Wednesday, February 3, 2010

Hal yang Bermanfaat (Hita) Belum tentu Menyenangkan (Priya)

harder & harder

Om Swastyastu

Setelah kepindahanku ke Toya Bungkah, mengikuti kakak pertamaku yang saat itu bekerja sebagai mekanik di hotel dan pusat kesenian milik STA (Sutan Takdir Alisyahbana), setiap hari aku membantunya menyelesaikan tugasnya, bahkan terkadang harus bangun di tengah malam karena harus mengisi solar untuk diesel yang menjadi sumber pembangkit listrik saat itu. Dan setelah aku selesai sekolah aku juga bekerja di STA sebagai tukang kebun dengan imbalan makan dan berkesempatan mengikuti latihan kesenian.

Pada suatu sore di bawah pohon Cheri aku bertemu dan ngobrol dengan Guru Made (seorang Balian), yang juga bekerja di STA sebagai tukang bangunan.
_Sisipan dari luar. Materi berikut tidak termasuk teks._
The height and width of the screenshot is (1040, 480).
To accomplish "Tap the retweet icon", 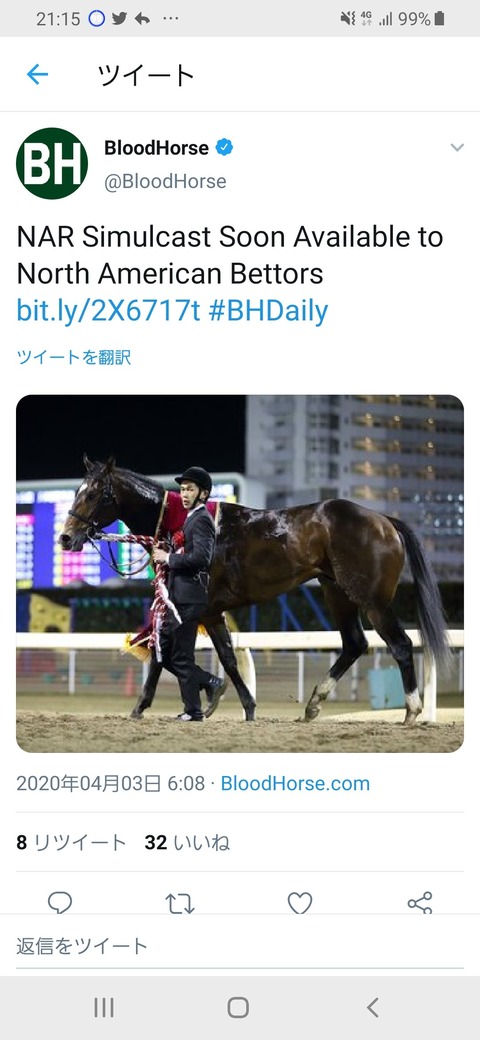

Beliau bersal dari desa Abang, salah satu desa di pinggir danau Batur, dan berada persis di seberang Toya Bungkah. Beliau mengawali ceritanya sebagai seorang balian yang harus membantu umat dari kesusahan, baik sakit phisik, sampai sakit magis.....dan beliau memulai ceritanya....

Seorang pasien harus makan obat dan menjalani diet yang bermanfaat; ia tidak bisa hanya minta obat-obatan yang manis dan diet yang enak dan menyenangkan. Balian (dokter) tahu hal yang terbaik baginya. Balian/dokter harus ditaati demi kesembuhannya sendiri.
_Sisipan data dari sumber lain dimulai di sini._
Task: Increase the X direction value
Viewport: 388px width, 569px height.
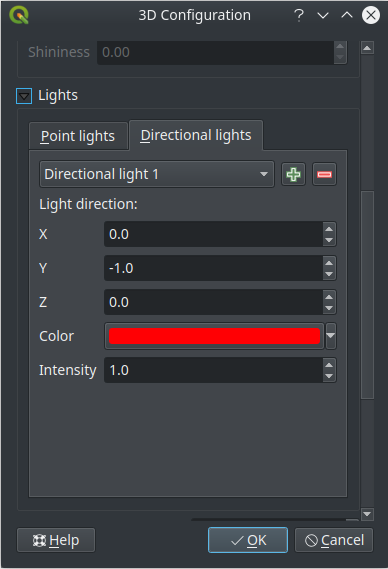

Kemudian beliau melanjutkan ceritanya dengan pengandaian dalam kisah Ramayana.......

Karena takut, para menteri Rahvana hanya mengatakan hal-hal yang menyenangkan junjungan mereka; dan terbukti bahwa mereka merupakan penasihat yang berbahaya. Hanya adiknya, Vibhisana, sajalah yang memberinya obat yang berfaedah, obat yang seharusnya pasti sudah menyembuhkannya, tapi karena tidak menyenangkan, Rahvana menolaknya dan akhirnya binasa.

Veda dan Sastra diperoleh melalui tapa serta usaha keras para Rsi dan kaum bijak waskita yang hanya menaruh minat pada kesejahtraan serta kebebasan umat manusia, karena itu kitab-kitab tersebut merupakan tempat penyimpanan terbesar bagi Hita (hal-hal yang bermanfaat). Veda dan Sastra menasehati manusia agar mengatur pandangannya ke dunia luar dan meningkatkan pandangan ke dalam bhatin.

Kenyataan bhatin merupakan landasan, dan kenyataan lahiriah dibangun di atas pondasi itu. Ini dapat diibaratkan dengan kemudi di adalam mobil yang menentukan arah roda-roda di bagian luar. Ketahuilah bahwa Tuhan Yang Mahakuasa, Mahatahu, dan Mahaada merupakan kenyataan asasi yang mendasar. Sadarilah hal itu dan menetaplah selalu dalam kesadaran itu. Tekanan, kesulitan atau keributan apa pun yang kita alami jangan sampai membuat keyakinan kita goyah. Kita juga dapat memperoleh kesadaran itu dengan selalu mengingatkan diri kita sendiri dengan setiap tarikan napas kita.

Mungkin kita bertanya bagaimana caranya kita selalu dapat mengingatkan diri sendiri?. Dengan menggunakan salah satu nama Tuhan, nama Beliau yang mana saja yang semerbak dengan keharuman suci, yang mengingatkan keindahan, rahmat, serta kekuasaan Beliau.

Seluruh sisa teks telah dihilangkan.